PLCγ1 is essential for early events in integrin signalling required for cell motility

Cell motility is a critical event in many processes and is underlined by complex signalling interactions. Although many components have been implicated in different forms of cell migration, identification of early key mediators of these events has proved difficult. One potential signalling intermediate, PLC gamma 1, has previously been implicated in growth-factor-mediated chemotaxis but its position and roles in more-complex motility events remain poorly understood. This study links PLC gamma 1 to early, integrin-regulated changes leading to cell motility. The key role of PLC gamma 1 was supported by findings that specific depletion of PLC gamma 1 by small interfering (si)RNA, or by pharmacological inhibition, or the absence of this isoform in PLC gamma 1(-/-) cells resulted in the failure to form cell protrusions and undergo cell spreading and elongation in response to integrin engagement.
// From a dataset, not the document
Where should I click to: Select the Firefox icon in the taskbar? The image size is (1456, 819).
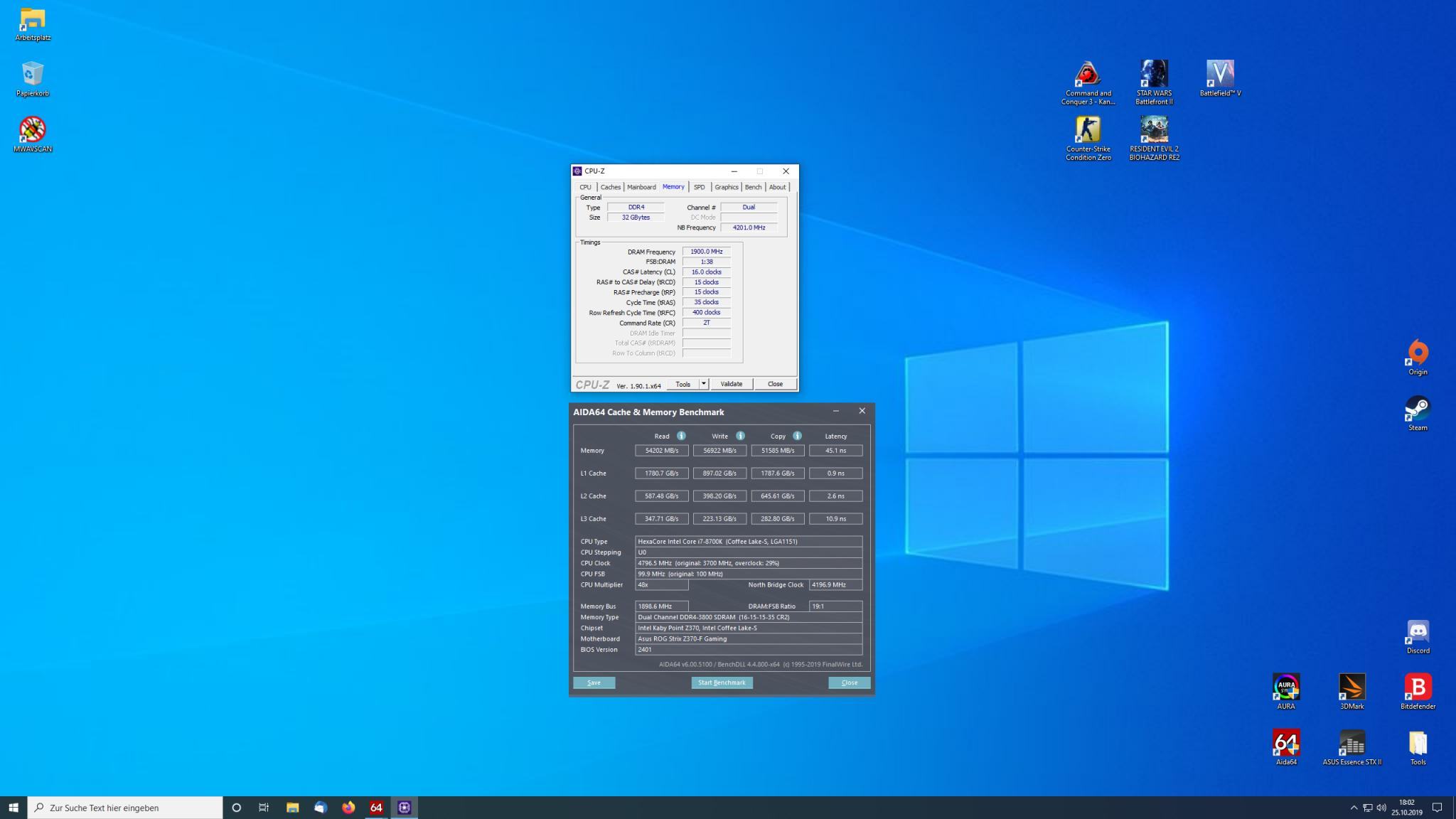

This integrin-PLC gamma 1 pathway was shown to underlie motility processes involved in morphogenesis of endothelial cells on basement membranes and invasion of cancer cells into such three-dimensional matrices. By combining cellular and biochemical approaches, we have further characterized this signalling pathway. Upstream of PLC gamma 1 activity, beta 1 integrin and Src kinase are demonstrated to be essential for phosphorylation of PLC gamma 1, formation of protein complexes and accumulation of intracellular calcium. Cancer cell invasion and the early morphological changes associated with cell motility were abolished by inhibition of beta 1 integrin or Src. Our findings establish PLC gamma 1 as a key player in integrin-mediated cell motility processes and identify other critical components of the signalling pathway involved in establishing a motile phenotype. This suggests a more general role for PLC gamma 1 in cell motility, functioning as a mediator of both growth factor and integrin-initiated signals.